WORK REQUEST | In the entries below, find the string "Toggle" and return each line holding it.
(DATA FOR PROCESSING begins)
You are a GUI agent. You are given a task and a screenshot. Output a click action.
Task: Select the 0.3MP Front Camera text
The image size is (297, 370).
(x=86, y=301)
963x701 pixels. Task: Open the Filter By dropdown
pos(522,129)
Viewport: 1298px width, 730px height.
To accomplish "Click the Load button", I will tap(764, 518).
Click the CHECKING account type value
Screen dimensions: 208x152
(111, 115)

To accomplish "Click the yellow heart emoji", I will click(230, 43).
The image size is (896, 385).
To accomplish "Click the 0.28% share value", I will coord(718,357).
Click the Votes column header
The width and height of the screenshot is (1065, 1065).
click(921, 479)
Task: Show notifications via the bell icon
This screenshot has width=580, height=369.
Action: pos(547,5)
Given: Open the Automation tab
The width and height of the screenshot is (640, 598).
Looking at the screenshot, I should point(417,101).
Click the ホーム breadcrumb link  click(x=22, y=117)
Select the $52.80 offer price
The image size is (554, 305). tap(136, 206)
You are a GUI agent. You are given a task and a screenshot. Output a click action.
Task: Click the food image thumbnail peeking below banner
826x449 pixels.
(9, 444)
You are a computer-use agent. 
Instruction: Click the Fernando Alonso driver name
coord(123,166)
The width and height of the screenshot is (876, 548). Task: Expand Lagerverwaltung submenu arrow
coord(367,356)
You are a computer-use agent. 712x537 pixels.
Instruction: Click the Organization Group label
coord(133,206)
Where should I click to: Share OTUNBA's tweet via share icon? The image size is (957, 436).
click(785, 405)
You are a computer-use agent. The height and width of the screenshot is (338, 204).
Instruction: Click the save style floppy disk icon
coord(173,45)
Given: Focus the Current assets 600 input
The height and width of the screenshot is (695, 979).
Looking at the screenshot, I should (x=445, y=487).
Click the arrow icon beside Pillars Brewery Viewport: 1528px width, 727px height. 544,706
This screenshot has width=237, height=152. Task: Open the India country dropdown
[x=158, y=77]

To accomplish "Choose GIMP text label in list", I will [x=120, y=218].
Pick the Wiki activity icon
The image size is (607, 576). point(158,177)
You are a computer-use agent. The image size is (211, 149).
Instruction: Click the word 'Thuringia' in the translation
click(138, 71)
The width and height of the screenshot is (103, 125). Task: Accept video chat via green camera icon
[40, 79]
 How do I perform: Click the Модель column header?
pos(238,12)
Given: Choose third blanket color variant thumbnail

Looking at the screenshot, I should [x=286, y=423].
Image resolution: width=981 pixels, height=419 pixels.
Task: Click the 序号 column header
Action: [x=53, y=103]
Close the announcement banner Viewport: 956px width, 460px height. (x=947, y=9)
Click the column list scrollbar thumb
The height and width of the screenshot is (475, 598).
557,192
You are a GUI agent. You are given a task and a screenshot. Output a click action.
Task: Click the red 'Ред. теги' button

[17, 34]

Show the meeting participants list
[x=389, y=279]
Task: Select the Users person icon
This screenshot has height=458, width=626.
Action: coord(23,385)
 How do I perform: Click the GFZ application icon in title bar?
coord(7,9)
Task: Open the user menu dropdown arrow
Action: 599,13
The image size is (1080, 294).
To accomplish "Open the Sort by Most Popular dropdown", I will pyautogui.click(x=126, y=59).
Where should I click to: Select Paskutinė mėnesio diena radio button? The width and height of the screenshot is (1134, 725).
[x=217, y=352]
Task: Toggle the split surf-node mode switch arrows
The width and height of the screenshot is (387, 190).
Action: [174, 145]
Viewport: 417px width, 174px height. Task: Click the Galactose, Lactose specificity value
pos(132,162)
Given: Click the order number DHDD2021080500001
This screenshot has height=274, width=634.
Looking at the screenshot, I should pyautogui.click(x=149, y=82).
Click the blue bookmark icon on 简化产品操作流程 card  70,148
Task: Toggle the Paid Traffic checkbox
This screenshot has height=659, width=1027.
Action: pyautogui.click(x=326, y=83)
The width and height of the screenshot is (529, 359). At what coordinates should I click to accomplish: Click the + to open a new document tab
(DATA FOR PROCESSING ends)
RESPONSE |
Task: Toggle the split surf-node mode switch arrows
Task: Toggle the Paid Traffic checkbox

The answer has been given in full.